- **Task description**: Please quote all the records below word for word, leaving the pictures out.
=======
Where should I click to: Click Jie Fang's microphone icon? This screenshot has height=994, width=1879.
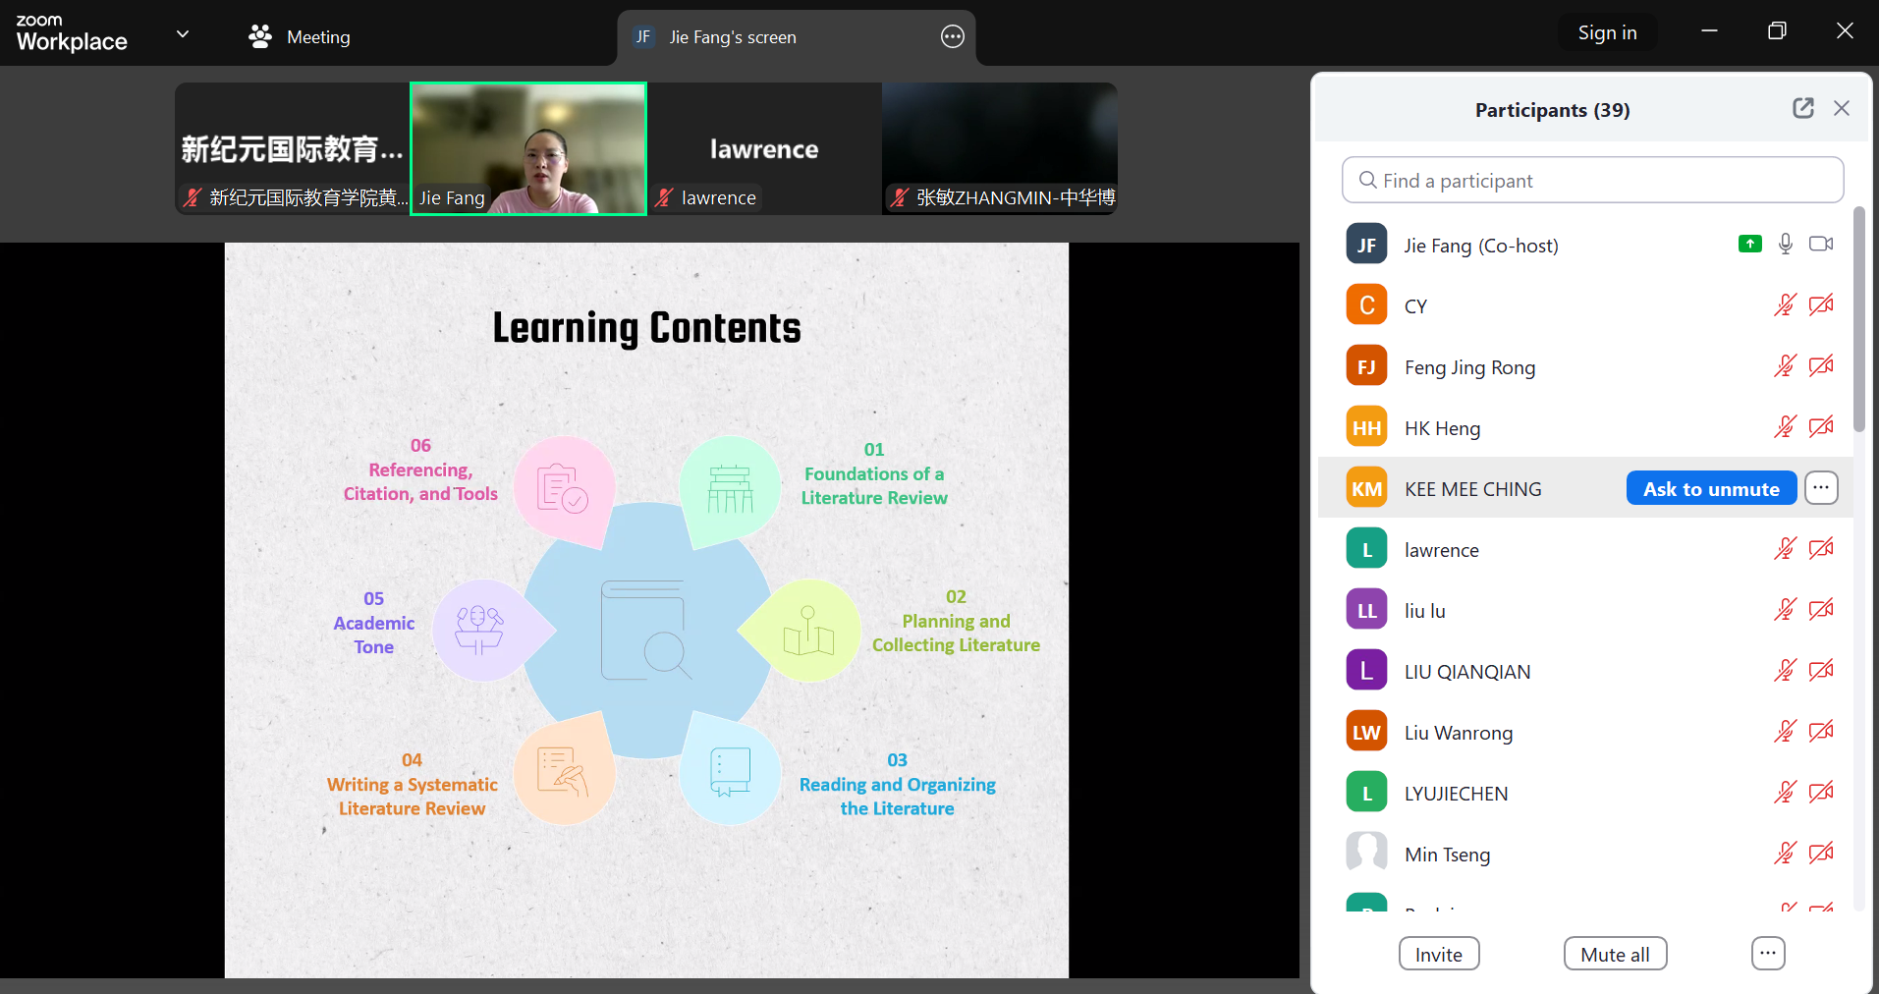1786,245
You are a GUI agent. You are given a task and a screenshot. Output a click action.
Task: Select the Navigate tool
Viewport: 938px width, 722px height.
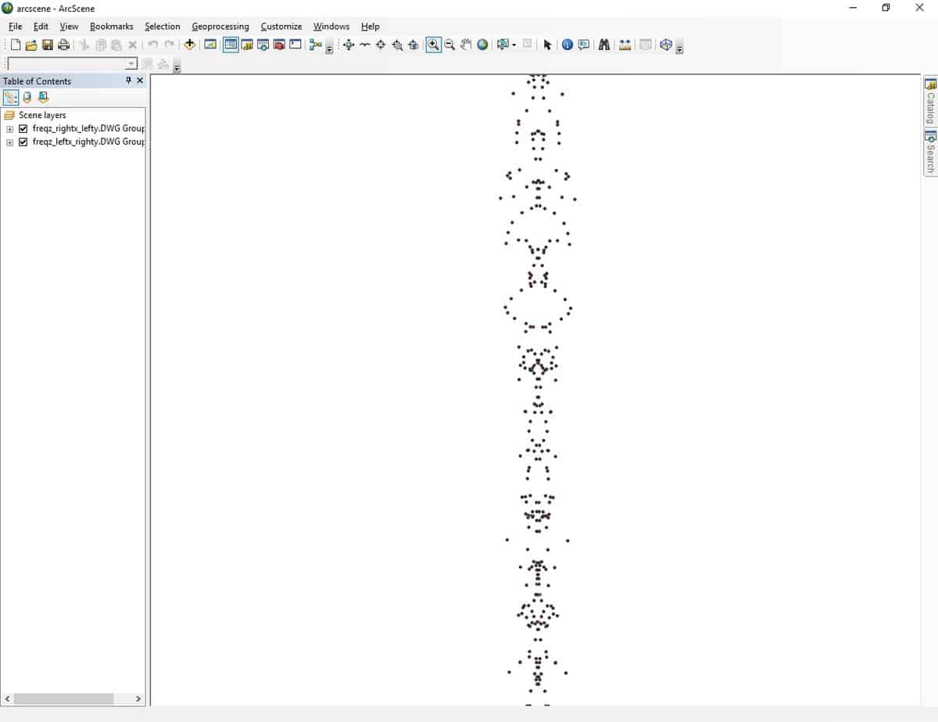coord(349,45)
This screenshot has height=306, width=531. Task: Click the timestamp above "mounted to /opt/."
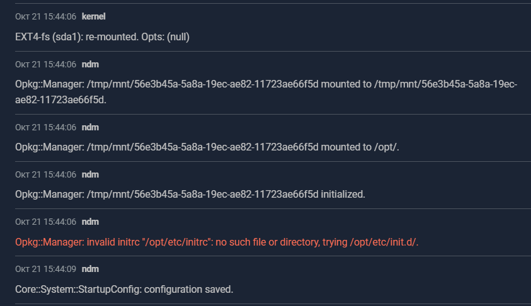45,127
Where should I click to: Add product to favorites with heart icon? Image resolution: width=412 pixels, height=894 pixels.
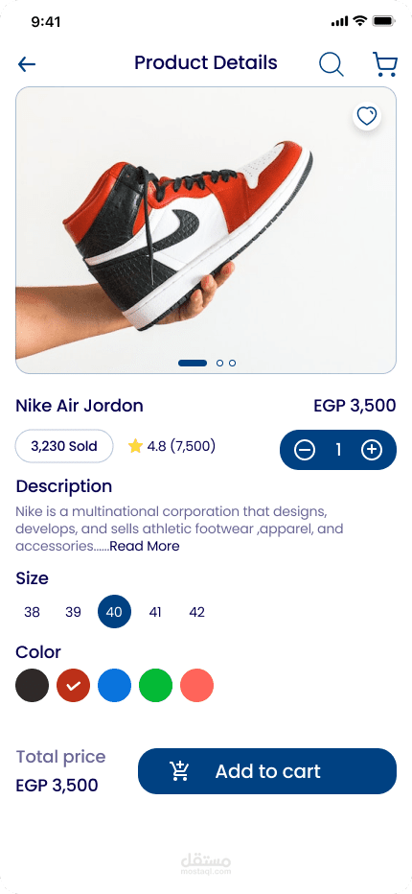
=======
- **Output of the exercise**:
Where should I click to: Click Jie Fang's microphone icon? This screenshot has height=994, width=1879.
1786,245
You are a GUI agent. You are given a task and a screenshot. Output a click action.
Task: Select the Navigate tool
Viewport: 938px width, 722px height.
coord(349,45)
This screenshot has height=306, width=531. Task: Click the timestamp above "mounted to /opt/."
45,127
Where should I click to: Add product to favorites with heart icon? Image resolution: width=412 pixels, height=894 pixels.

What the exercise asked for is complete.